*** Opening Data supplied ***

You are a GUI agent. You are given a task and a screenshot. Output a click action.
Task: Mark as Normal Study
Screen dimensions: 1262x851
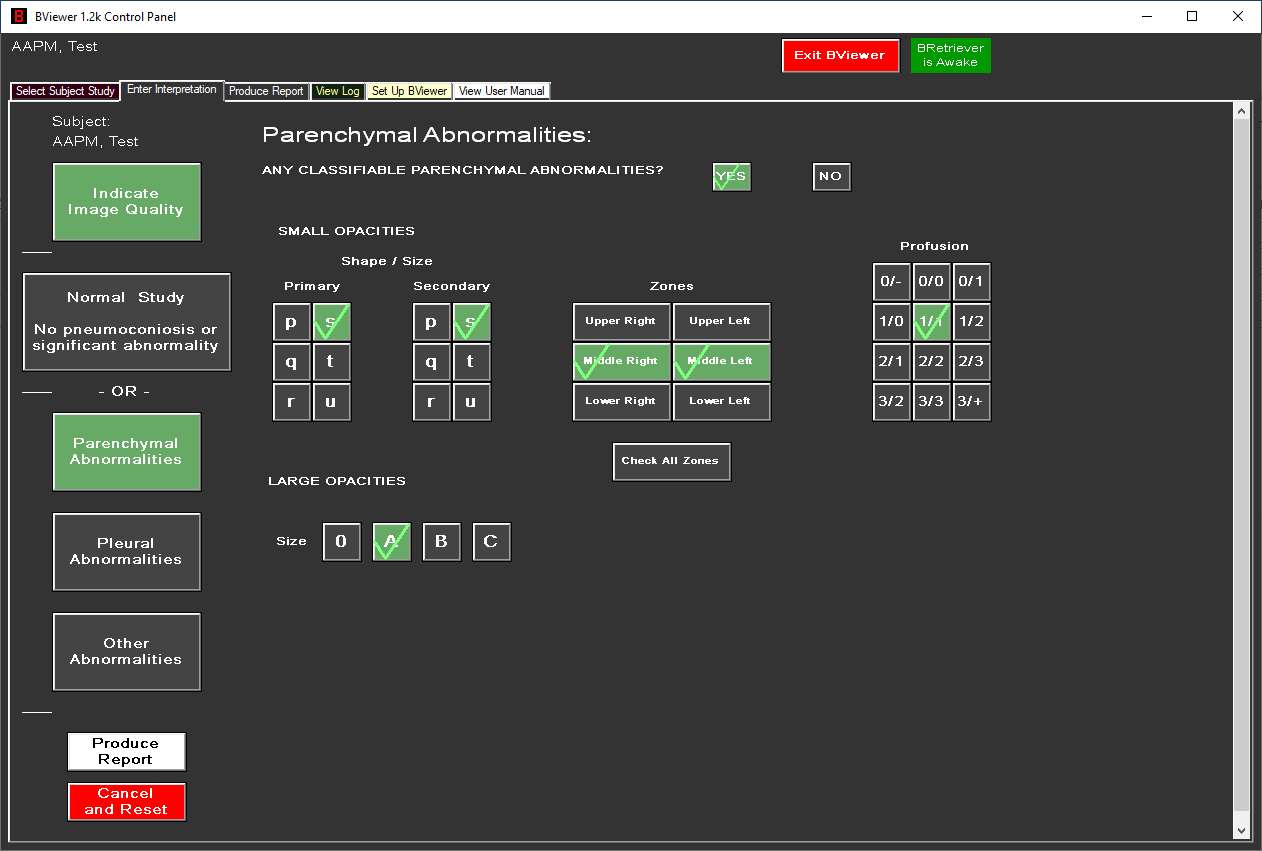pos(126,322)
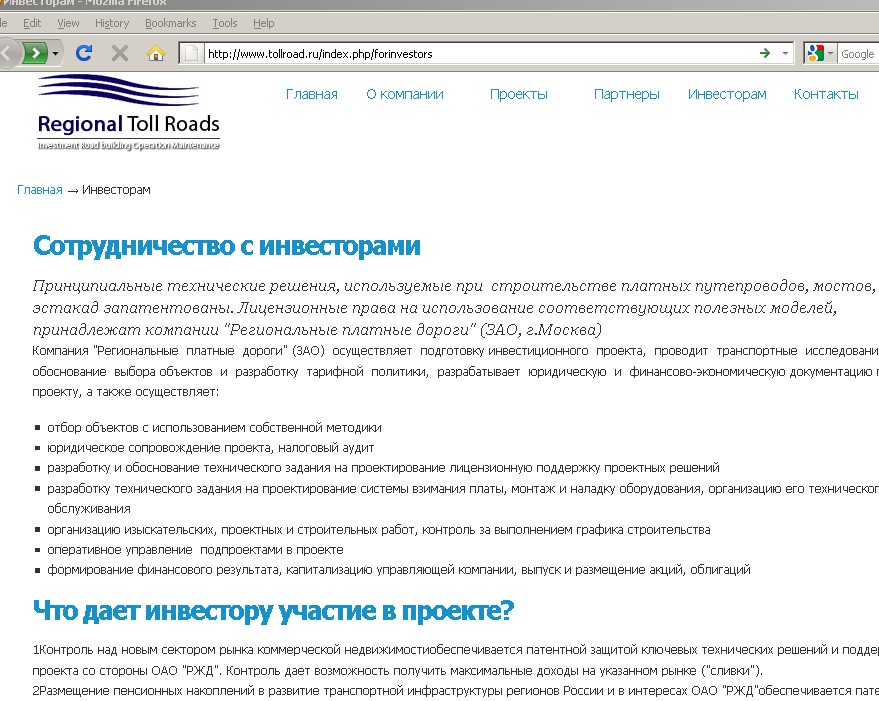Open the Bookmarks menu
Screen dimensions: 879x701
coord(170,23)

*** Closing Data supplied ***

■ How to complete this task:
Leave out the pictures and return every record word for word.

■ Exercise solution:
You are a GUI agent. You are given a task and a screenshot. Output a click action.
Task: Mark as Normal Study
Screen dimensions: 1262x851
pos(126,322)
Open the Bookmarks menu
Screen dimensions: 879x701
coord(170,23)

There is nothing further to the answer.